Тем временем берега Кавказа приблизились, обрели плоть, закурчавились лесом. И, наверное, из-за этой негритянской курчавости берегов он и вспомнил Пушкина. Потом Федор Иванович увидел надпись на кожухе машинного отделения: «Спасательные нагрудники — под сиденьями». Под сиденьями не было ничего, кроме ящиков с пустыми винными бутылками. И Федор Иванович про себя, тихонько, засмеялся. И почему-то вспомнил своих погибших на фронте товарищей и отца. И подумал: не надо жалеть умерших. Не надо. Если б они могли завидовать живущим, завидовать радости, которая иногда захлестывает живущих, тогда другое дело. Но мертвые не завидуют, просто не могут завидовать. Тогда зачем же жалеть их? В чем смысл жалости? Мстить за них можно. И должно. А жалеть? Жалеть надо живущих…

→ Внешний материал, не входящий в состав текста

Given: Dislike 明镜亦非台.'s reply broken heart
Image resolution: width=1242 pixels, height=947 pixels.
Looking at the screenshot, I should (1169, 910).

В коридоре раздался телефонный звонок. Федору Ивановичу не хотелось вставать. Он только включил свет и медленно вернулся от берегов Кавказа в свою холостяцкую комнату. На раскладушке валялись Ритины платья, очень цветистые, пестрые. Телефон все звонил. Федор Иванович подумал о том, что всегда в моменты радости где-то внутри ползает страх за ее недолговечность. Телефон все звонил. Очевидно, в квартире не было никого, кроме него и старухи. Старуха звонков не слышала. Ему пришлось встать и выйти в коридор. Запах кухни и надоедливый звук падающей из крана воды встретили его.
— Черт бы побрал этого Безбородко, — сказал он, уже взяв трубку.
— Что? — переспросили его.
— Это не вам. Вас слушают.
— Товарищ Камушкин?
— Да! Да! — Он страшно испугался, что с Ритой плохо.
— Слушай, Камушкин, это Сысоев из ДОСААФа беспокоит. Тут дело до тебя. Сейчас трубочку передам.
— Фу-у-у… — с облегчением сказал Федор Иванович, вытаскивая из кармана сигареты.
— Добрый вечер, Федор Иванович, — голос мужской и тихий. — Я вас попрошу записать частоты. Четыре сигнала разной продолжительности: маркировочные, от какой батареи, число микрочастиц… Наблюдается резко повышенная солнечная активность. Ракета сейчас над точкой земной поверхности с координатами восемнадцать градусов вестовой долготы и сорок семь градусов нордовой широты. Двигается в направлении Луны. Вы все поняли?
— Да, но сегодня я…
— Простите, я не все сказал, Федор Иванович. Очень плохо со связью. И сейчас начинают поиск все ваши коллеги-коротковолновики. Запишите частоты.
— Какой я радист, если не запомню несколько частот без бумажки? — начал злиться Федор Иванович, чиркая одной рукой спичку. — Но сегодня они мне не нужны. Я не смогу работать. К большому сожалению. Плохо со здоровьем.